Leiders India en Pakistan praten vandaag en morgen met elkaar

'Oude koek' tijdens topontmoeting

Door A. Jansen
HEIDELBERG – Vandaag en morgen praten ze met elkaar, de Pakistaanse generaal (en selfmade president) Pervez Musharraf en Atal Behari Vajpayee, premier van India. In de stad Agra, op zo'n twee uur rijden van de Indiase hoofdstad New Delhi, moeten de twee aartsrivalen elkaar de hand schudden. Maar waarover gaan ze eigenlijk praten? Dat weten ze zelf nog niet precies, want de agenda's verschillen nogal.

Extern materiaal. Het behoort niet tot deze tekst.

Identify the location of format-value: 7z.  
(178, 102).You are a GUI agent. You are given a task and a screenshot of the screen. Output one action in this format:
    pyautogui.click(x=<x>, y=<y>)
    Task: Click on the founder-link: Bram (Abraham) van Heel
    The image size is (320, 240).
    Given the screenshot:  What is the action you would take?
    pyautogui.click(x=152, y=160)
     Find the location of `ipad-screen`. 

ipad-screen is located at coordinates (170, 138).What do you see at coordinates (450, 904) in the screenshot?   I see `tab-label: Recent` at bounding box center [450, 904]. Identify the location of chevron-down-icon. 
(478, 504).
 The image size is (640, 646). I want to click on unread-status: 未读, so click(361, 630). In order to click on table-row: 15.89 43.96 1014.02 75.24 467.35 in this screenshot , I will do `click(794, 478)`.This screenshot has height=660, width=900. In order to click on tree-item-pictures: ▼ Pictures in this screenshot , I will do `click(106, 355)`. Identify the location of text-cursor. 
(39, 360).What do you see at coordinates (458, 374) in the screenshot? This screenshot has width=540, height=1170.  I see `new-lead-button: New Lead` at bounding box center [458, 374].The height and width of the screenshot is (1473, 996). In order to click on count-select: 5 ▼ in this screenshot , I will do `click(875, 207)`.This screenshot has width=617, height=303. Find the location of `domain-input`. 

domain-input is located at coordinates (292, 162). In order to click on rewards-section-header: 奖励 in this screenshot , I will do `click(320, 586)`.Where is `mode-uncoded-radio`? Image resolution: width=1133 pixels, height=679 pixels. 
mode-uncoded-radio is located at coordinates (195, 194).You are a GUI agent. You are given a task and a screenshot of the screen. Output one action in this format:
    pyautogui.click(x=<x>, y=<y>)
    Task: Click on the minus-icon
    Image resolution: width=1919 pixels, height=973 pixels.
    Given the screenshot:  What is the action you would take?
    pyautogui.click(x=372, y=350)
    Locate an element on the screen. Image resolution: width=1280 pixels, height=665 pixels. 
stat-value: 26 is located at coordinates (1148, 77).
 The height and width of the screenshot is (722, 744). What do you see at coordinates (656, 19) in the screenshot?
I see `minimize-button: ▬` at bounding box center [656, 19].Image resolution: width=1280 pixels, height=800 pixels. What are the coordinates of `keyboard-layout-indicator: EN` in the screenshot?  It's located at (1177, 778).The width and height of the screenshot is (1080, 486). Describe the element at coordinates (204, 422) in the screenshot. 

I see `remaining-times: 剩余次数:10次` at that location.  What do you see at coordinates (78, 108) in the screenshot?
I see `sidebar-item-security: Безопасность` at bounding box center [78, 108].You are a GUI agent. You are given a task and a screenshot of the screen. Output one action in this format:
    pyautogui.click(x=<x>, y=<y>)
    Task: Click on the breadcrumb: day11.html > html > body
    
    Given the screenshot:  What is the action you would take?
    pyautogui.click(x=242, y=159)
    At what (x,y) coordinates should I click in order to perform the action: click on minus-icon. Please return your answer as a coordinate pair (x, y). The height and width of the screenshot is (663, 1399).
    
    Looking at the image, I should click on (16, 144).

Musharraf heeft gezegd voornamelijk over Kashmir te willen praten, het door beide landen geclaimde gebied in de noordwestelijke punt van India, waarover de twee al diverse oorlogen hebben gevoerd en waardoorheen nu een wankele bestandslijn loopt. Musharraf is vast van plan met Vajpayee een tijdsplan af te spreken teneinde dit conflict „definitief” de wereld uit te helpen.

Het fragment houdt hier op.